Department of Neurology, The Ohio State University, Columbus, Ohio; Health Services Research Program, Department of Neurology, University of Michigan, Ann Arbor, Michigan.
Health Services Research Program, Department of Neurology, University of Michigan, Ann Arbor, Michigan.
J Pain. 2023 Dec;24(12):2268-2282. doi: 10.1016/j.jpain.2023.07.011. Epub 2023 Jul 17.
Neuropathy, headache, and low back pain (LBP) are common conditions requiring pain management. Yet little is known regarding whether access to specialists impacts opioid prescribing. We aimed to identify factors associated with opioid initiation among opioid-naïve older adults and evaluate how access to particular specialists impacts prescribing. This retrospective cohort study used a 20% Medicare sample from 2010 to 2017. Opioid initiation was defined as a first opioid prescription filled within 12 months after a diagnosis encounter. Disease-related opioid initiation was defined as a first opioid prescription filled within 7 days following a disease-specific claim. Logistic regression using generalized estimating equations was used to determine the association of patient demographics, provider types, and regional physician specialty density with disease-related opioid initiation, accounting for within-region correlation. We found opioid initiation steadily declined from 2010 to 2017 (neuropathy: 26-19%, headache: 31-20%, LBP: 45-32%), as did disease-related opioid initiation (4-3%, 12-7%, 29-19%) and 5 to 10% of initial disease-related prescriptions resulted in chronic opioid use within 12 months of initiation. Certain specialist visits were associated with a lower likelihood of disease-related opioid initiation compared with primary care. Residence in high neurologist density regions had a lower likelihood of disease-related opioid initiation (headache odds ratio [OR] .76 [95% CI: .63-.92]) and LBP (OR .7 [95% CI: .61-.81]) and high podiatrist density regions for neuropathy (OR .56 [95% CI: .41-.78]). We found that specialist visits and greater access to specialists were associated with a lower likelihood of disease-related opioid initiation. These data could inform strategies to perpetuate reductions in opioid use for these common pain conditions. PERSPECTIVE: This article presents how opioid initiation for opioid-naïve patients with newly diagnosed neuropathy, headache, and LBP varies across providers. Greater access to certain specialists decreased the likelihood of opioid initiation. Future work may consider interventions to support alternative treatments and better access to specialists in low-density regions.

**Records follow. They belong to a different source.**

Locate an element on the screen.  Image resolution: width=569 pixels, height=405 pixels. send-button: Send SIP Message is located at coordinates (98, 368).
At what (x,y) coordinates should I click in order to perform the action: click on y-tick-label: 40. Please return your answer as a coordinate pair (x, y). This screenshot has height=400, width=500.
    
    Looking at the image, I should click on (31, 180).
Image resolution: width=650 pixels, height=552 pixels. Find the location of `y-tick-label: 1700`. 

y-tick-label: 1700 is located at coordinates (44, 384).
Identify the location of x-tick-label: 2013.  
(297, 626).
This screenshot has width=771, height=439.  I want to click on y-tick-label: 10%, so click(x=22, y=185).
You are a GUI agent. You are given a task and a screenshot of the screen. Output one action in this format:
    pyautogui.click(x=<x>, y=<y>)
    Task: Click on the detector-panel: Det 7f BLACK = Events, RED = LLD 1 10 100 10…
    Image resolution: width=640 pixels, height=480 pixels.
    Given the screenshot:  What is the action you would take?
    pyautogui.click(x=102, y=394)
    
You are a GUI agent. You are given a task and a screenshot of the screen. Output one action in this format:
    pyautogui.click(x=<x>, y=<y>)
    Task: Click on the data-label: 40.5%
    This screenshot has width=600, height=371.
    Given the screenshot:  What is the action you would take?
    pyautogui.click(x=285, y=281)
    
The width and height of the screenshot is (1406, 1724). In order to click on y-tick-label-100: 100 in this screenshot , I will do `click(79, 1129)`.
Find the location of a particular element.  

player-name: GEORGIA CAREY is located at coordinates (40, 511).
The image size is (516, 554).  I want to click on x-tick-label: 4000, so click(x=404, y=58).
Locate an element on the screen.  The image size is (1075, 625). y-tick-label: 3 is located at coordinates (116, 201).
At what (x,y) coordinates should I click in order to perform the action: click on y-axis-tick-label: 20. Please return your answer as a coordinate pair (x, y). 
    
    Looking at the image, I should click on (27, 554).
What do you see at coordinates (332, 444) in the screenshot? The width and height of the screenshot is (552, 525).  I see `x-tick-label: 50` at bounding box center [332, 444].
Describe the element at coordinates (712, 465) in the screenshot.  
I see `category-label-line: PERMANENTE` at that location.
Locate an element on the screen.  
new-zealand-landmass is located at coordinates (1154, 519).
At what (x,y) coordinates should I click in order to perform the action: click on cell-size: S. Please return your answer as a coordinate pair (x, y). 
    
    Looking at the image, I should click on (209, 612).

神经病、头痛和下腰痛(LBP)是需要疼痛管理的常见病症。然而,对于专家的可及性是否会影响阿片类药物的处方,人们知之甚少。我们的目的是确定与阿片类药物初治老年患者开始使用阿片类药物相关的因素,并评估特定专家的可及性如何影响处方。这项回顾性队列研究使用了 2010 年至 2017 年的 Medicare 20%抽样数据。阿片类药物的初始使用被定义为在诊断性就诊后 12 个月内首次开具阿片类药物处方。与疾病相关的阿片类药物初始使用被定义为在特定疾病索赔后 7 天内首次开具阿片类药物处方。使用广义估计方程的逻辑回归用于确定患者人口统计学、提供者类型和区域医生专业密度与疾病相关阿片类药物初始使用的关联,同时考虑到区域内相关性。我们发现,从 2010 年到 2017 年,阿片类药物的初始使用稳步下降(神经病:26%-19%,头痛:31%-20%,LBP:45%-32%),与疾病相关的阿片类药物初始使用也同样下降(4%-3%,12%-7%,29%-19%),并且在初始疾病相关处方的 5%至 10%会导致在起始后 12 个月内慢性阿片类药物的使用。与初级保健相比,某些专科就诊与较低的疾病相关阿片类药物初始使用可能性相关。居住在神经科医生密度较高的地区与较低的疾病相关阿片类药物初始使用可能性相关(头痛的比值比[OR].76 [95%CI:.63-.92])和 LBP(OR.7 [95%CI:.61-.81])以及神经病高足病医生密度区域(OR.56 [95%CI:.41-.78])。我们发现,专科就诊和更多的专家可及性与较低的疾病相关阿片类药物初始使用可能性相关。这些数据可以为延续这些常见疼痛疾病的阿片类药物使用减少提供策略。观点:本文介绍了阿片类药物初治患者新诊断的神经病、头痛和 LBP 之间的阿片类药物初始使用情况在提供者之间的差异。更多地获得某些专科医生的治疗会降低开始使用阿片类药物的可能性。未来的研究可能需要考虑干预措施,以支持替代治疗方法,并改善在低密度地区获得专科医生的机会。